## begin Rows

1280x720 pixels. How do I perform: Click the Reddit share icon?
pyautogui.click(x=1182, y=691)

## end Rows
## begin Rows

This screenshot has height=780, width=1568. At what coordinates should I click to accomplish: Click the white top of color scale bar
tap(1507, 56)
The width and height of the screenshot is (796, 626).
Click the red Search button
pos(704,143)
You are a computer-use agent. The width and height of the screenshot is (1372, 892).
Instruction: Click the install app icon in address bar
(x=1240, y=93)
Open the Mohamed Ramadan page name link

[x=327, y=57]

## end Rows

» **What to work on**: Copy out the rows between the line containing "The width and height of the screenshot is (796, 626)." and the line containing "[x=327, y=57]", inclusive, keeping each line unchanged.

» **The reply**:
The width and height of the screenshot is (796, 626).
Click the red Search button
pos(704,143)
You are a computer-use agent. The width and height of the screenshot is (1372, 892).
Instruction: Click the install app icon in address bar
(x=1240, y=93)
Open the Mohamed Ramadan page name link

[x=327, y=57]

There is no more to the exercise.